_WHAT TO WORK ON_
Convert the rows starting at the line with "Viewport: 1344px width, 835px" and ending at the line with "tap(868, 87)" into a two-column CSV with the columns request and answer. Make one line per request, put each field in double quotes, and replace any line breaks with spaces.

_RAW RECORDS_
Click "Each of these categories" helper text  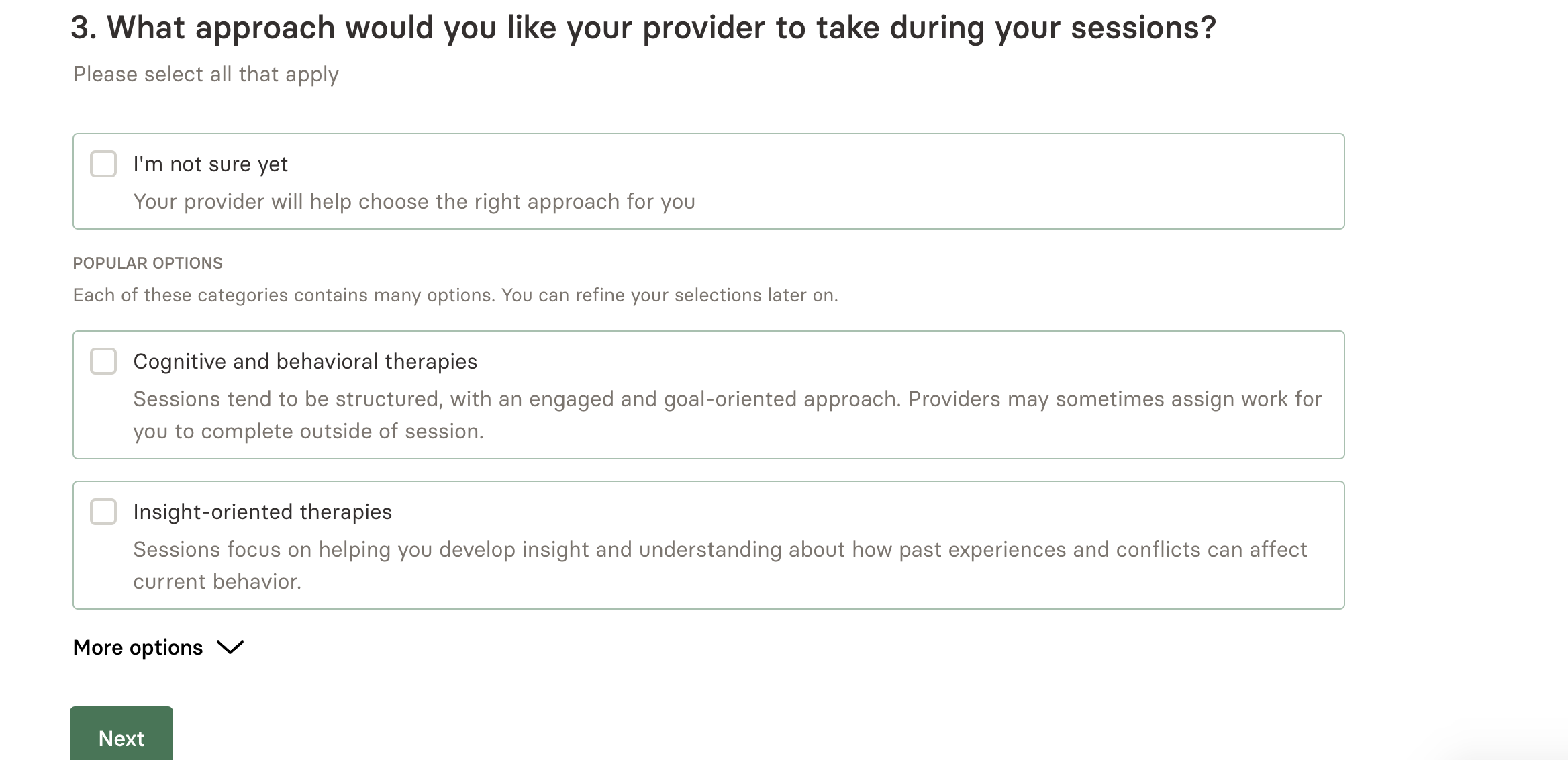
* * *
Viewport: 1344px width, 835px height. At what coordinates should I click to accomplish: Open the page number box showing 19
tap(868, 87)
--
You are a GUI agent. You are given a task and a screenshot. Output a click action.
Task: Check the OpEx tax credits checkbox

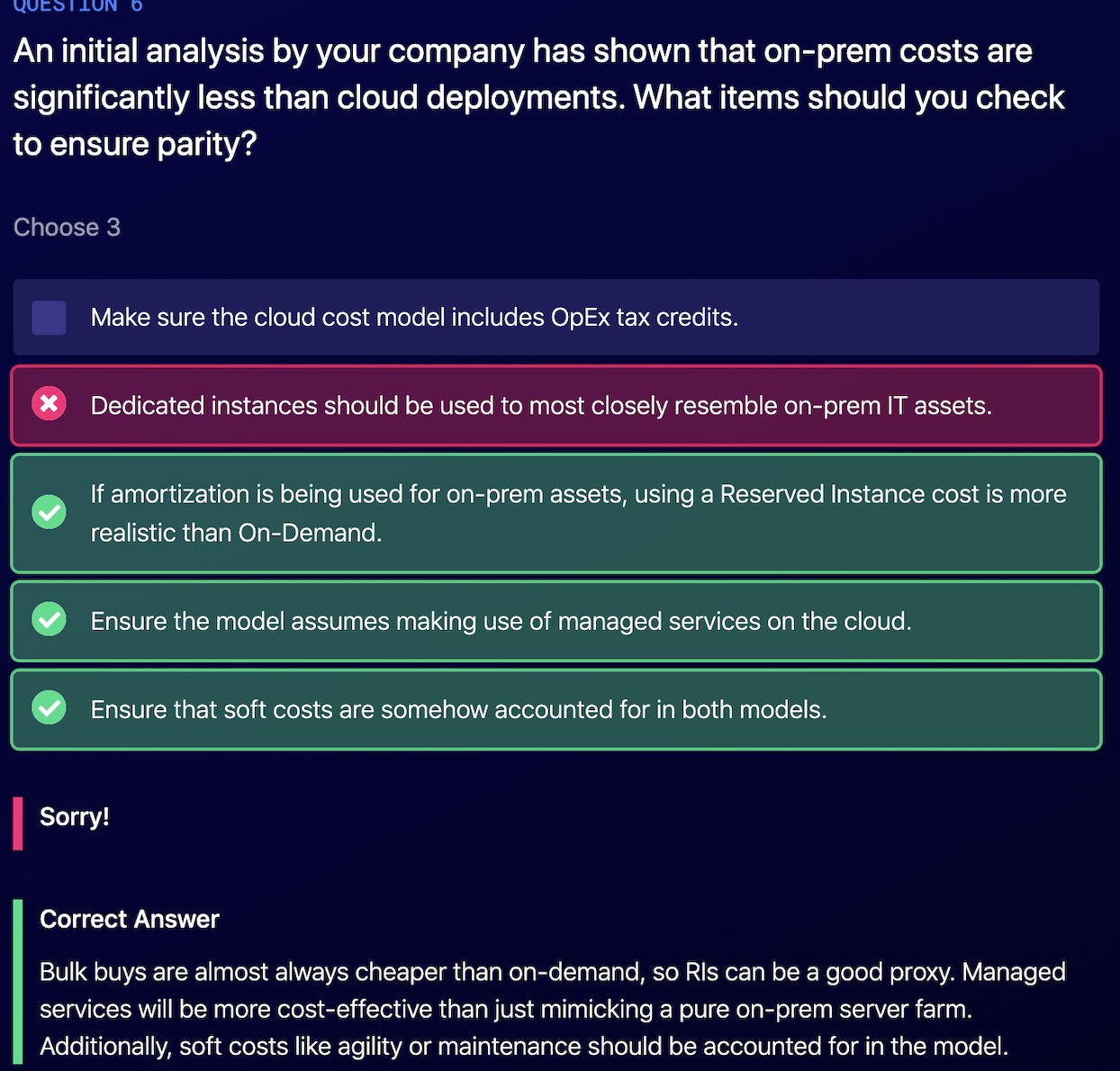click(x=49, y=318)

_EXERCISE SOLUTION_
request,answer
"Viewport: 1344px width, 835px height. At what coordinates should I click to accomplish: Open the page number box showing 19","tap(868, 87)"